TASKS TO PERFORM:
[1] Copy everything from "Dr. Tim Hammonds, B.Pharm, Ph.D" down to "will be presented." in the cancer drug discovery talk page, keeping the wording unchanged.
[2] Translate this sentence from the cancer drug discovery talk page into Spanish: "Working together is critical in drug discovery and industry is now engaging with academia at the earliest stages of drug discovery."

SOURCE DOCUMENT:
Dr. Tim Hammonds, B.Pharm, Ph.D
CRUK Therapeutic Discovery Laboratories, UK.
Collaborative Oncology Drug Discovery at Cancer Research UK
Abstract: Working together is critical in drug discovery and industry is now engaging with academia at the earliest stages of drug discovery. In this talk I will outline how at CRUK we are using our unique access to hundreds of cancer scientists to pioneer multi-PI themed drug discovery alliances in key areas of oncology. Alliances are successfully built and run despite the differing structures, rewards and drivers that exist within each partner organisation and examples of team science, including new targets and new discoveries, will be presented.
Biography: Tim is Deputy Director of Drug Discovery at CRUK Therapeutic Discovery Laboratories (TDL), an in-house CRUK drug discovery unit with a principal focus on establishing and prosecuting themed multi-project alliances with industry. Tim has strategic responsibility for the design, planning, negotiation and management of multi-site academia-industry alliances. During his 18 years at CRT, Tim has been central to establishing and managing the small molecule drug discovery capabilities, including building and running HTS, compound management, compound profiling and protein production. Tim joined CRT-DL after 5 years postdoctoral enzymology research at the University of Leicester. He has a degree in Pharmacy and a PhD in pharmaceutical chemistry and microbiology from the University of Nottingham.

STORED DATA:
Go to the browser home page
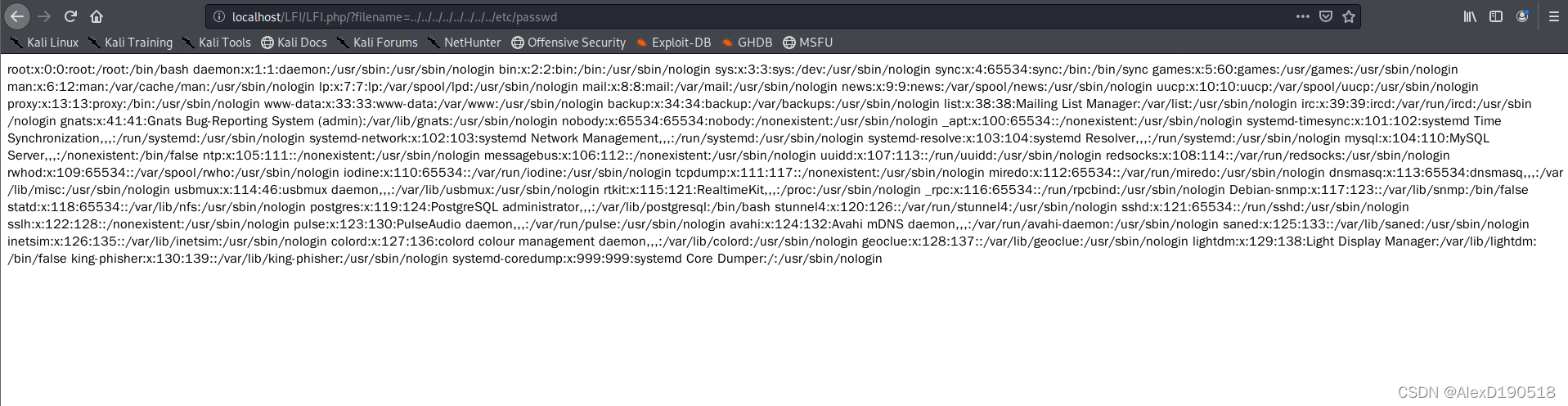The image size is (1568, 406). pyautogui.click(x=97, y=16)
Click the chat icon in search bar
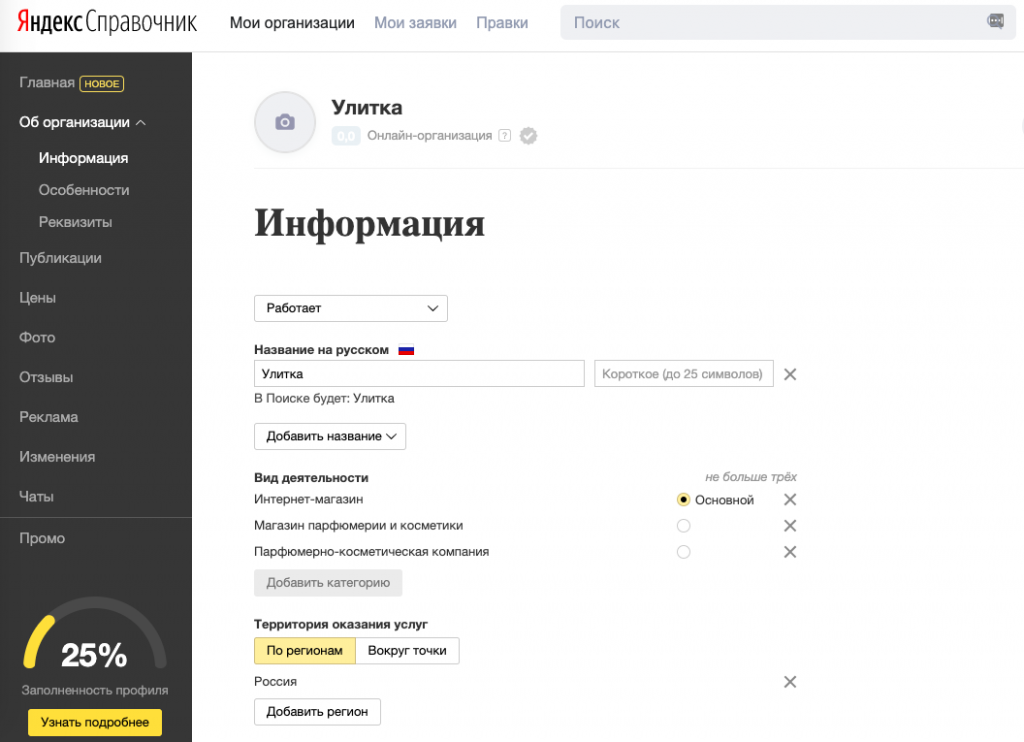The width and height of the screenshot is (1024, 742). click(x=995, y=22)
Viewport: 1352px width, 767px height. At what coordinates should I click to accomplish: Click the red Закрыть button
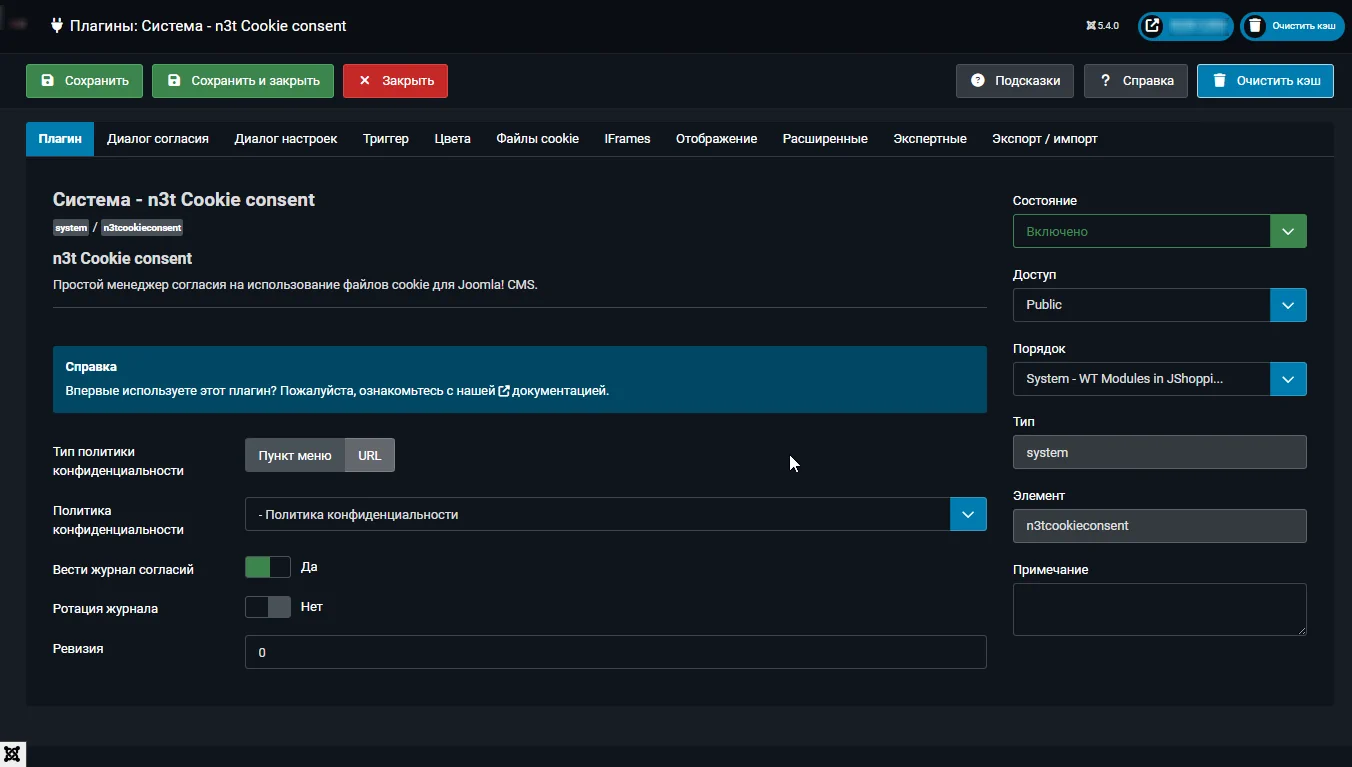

ANSWERS BY ITEM NUMBER:
[1]
Dr. Tim Hammonds, B.Pharm, Ph.D
CRUK Therapeutic Discovery Laboratories, UK.
Collaborative Oncology Drug Discovery at Cancer Research UK
Abstract: Working together is critical in drug discovery and industry is now engaging with academia at the earliest stages of drug discovery. In this talk I will outline how at CRUK we are using our unique access to hundreds of cancer scientists to pioneer multi-PI themed drug discovery alliances in key areas of oncology. Alliances are successfully built and run despite the differing structures, rewards and drivers that exist within each partner organisation and examples of team science, including new targets and new discoveries, will be presented.

[2] Trabajar juntos es fundamental en el descubrimiento de fármacos, y la industria ahora se está vinculando con el mundo académico en las etapas más tempranas del descubrimiento de fármacos.